In the records below, begin at the line that has "Ásia e Oceânia (613, 74)" and stop after the line that has "[Ferramentas — clique"; quote those lines verbatim and nothing more.

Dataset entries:
- - - - - - -
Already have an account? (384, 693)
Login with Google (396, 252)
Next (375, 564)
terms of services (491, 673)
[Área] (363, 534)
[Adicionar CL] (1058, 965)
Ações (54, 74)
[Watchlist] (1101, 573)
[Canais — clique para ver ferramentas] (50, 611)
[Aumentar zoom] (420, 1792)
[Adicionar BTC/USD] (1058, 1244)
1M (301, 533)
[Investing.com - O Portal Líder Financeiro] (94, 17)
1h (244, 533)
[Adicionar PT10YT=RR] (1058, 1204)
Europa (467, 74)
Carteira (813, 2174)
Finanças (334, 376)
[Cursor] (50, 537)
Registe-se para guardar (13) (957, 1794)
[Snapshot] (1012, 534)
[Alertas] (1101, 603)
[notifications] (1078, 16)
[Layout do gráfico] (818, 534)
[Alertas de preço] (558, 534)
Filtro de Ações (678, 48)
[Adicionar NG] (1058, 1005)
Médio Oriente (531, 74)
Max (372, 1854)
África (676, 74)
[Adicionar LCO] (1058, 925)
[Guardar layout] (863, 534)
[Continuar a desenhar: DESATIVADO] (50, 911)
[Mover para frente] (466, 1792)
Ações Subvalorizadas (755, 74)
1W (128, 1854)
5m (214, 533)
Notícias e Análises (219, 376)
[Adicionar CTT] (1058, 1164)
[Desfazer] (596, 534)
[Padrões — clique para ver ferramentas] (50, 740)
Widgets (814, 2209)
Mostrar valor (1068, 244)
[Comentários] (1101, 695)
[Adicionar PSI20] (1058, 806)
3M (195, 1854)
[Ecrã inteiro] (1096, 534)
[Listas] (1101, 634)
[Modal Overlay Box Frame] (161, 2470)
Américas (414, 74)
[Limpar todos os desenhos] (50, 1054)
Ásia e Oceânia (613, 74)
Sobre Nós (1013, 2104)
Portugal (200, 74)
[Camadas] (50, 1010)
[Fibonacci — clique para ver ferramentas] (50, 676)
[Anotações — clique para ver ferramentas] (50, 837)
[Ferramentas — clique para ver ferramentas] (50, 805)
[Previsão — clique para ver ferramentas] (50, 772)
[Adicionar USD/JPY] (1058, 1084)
- - - - - - -
▶ Reply to the exercise:
Ásia e Oceânia (613, 74)
Sobre Nós (1013, 2104)
Portugal (200, 74)
[Camadas] (50, 1010)
[Fibonacci — clique para ver ferramentas] (50, 676)
[Anotações — clique para ver ferramentas] (50, 837)
[Ferramentas — clique para ver ferramentas] (50, 805)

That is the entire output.